2-Dosyamız şüphelisi olan Erdoğan ÖZNAL’ın 10 Ekim 1997 tarihinde el yazısı ile
YÖK Başkanı Kemal GÜRÜZ’e “Sayın Başkanım” yazarak imzaladığı
1 sayfadan oluşan belgede özetle; (87.Kls. S:328)
Ülkemizin son yıllarda karşılaştığı en önemli sorunlardan biri olan “SİYASİ İSLAM” olarak tanımlanan sorunla mücadele her Türk vatandaşı için ulusal bir görev haline geldiği,
Bu düşünceden hareketle hazırlanan ve ilişikte sunulan çalışmanın bu uğurda verilen mücadeleye katkıda bulunacağı değerlendirilmektedir. Çalışma tamamen şahsi fikir ve düşüncelerimi içermektedir.

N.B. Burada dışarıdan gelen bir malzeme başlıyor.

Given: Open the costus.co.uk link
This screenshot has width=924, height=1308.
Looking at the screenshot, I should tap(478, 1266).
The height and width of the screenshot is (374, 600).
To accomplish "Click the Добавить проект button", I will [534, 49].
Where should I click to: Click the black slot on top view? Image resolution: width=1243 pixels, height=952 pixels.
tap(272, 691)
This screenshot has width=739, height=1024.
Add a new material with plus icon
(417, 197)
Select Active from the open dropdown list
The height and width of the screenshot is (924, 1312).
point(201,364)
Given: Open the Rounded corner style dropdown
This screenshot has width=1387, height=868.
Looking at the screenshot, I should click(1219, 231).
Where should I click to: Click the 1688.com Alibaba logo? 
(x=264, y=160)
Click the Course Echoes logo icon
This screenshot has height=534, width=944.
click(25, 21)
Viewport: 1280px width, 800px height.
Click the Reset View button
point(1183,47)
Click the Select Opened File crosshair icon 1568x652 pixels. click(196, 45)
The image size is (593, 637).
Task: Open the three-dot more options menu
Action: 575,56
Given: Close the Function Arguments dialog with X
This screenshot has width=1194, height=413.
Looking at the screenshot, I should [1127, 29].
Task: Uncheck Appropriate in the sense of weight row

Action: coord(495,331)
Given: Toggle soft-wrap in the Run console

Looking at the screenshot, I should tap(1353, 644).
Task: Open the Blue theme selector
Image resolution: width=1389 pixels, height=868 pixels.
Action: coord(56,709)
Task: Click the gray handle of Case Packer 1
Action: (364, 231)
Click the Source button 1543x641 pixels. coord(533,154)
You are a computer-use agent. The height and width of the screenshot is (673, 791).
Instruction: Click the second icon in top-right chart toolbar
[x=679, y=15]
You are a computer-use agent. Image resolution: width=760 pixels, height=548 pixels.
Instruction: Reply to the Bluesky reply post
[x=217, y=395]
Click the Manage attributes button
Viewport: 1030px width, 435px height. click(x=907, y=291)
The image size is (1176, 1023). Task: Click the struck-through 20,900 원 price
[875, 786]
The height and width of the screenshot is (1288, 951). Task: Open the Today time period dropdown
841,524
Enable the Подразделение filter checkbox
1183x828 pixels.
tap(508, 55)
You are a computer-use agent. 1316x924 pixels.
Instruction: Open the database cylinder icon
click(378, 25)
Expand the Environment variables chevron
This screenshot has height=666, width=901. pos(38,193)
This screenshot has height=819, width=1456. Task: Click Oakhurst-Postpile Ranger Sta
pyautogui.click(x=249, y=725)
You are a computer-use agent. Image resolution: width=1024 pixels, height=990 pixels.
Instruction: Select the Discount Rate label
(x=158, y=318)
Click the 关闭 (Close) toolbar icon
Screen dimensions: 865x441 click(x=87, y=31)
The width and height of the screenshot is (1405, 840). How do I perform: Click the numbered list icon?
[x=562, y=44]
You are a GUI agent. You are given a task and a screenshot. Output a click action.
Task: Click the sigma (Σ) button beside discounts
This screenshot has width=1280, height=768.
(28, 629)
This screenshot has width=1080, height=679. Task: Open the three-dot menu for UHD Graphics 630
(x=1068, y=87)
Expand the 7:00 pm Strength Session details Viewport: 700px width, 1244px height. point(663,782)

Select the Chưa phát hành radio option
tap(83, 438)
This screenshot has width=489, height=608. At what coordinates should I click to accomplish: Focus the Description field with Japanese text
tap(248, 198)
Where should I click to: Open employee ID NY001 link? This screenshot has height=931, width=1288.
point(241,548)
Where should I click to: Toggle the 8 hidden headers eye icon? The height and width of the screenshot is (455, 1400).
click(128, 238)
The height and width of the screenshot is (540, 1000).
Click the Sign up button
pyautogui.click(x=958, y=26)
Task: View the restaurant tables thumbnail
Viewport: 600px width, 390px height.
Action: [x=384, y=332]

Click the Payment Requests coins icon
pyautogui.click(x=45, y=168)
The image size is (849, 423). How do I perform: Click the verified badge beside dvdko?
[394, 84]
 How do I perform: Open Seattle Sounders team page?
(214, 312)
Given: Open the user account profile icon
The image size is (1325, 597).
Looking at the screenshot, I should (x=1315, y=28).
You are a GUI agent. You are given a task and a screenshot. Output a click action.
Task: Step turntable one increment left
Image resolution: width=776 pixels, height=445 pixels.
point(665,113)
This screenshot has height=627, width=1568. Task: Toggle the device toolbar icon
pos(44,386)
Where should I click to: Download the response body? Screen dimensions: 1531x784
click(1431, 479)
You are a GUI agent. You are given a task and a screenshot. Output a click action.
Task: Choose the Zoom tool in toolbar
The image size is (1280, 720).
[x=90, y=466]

Bu çalışmanın esas amacının siyasi islamla nasıl mücadele edilmesi gerektiğinin temel felsefesini ortaya koymaktadır.
Yazı üslubunda alaşılmışın dışına çıkılmış bunun nedeninin olayları yaşayarak ve başkaları tarafından sözlü olarak kolaylıkla kullanmalarına imkan sağlamaktır.
Yazılanların hepsinin doğru olduğunu,
Derin saygılarımın kabulünü arz ederim.diye son bulmaktadır.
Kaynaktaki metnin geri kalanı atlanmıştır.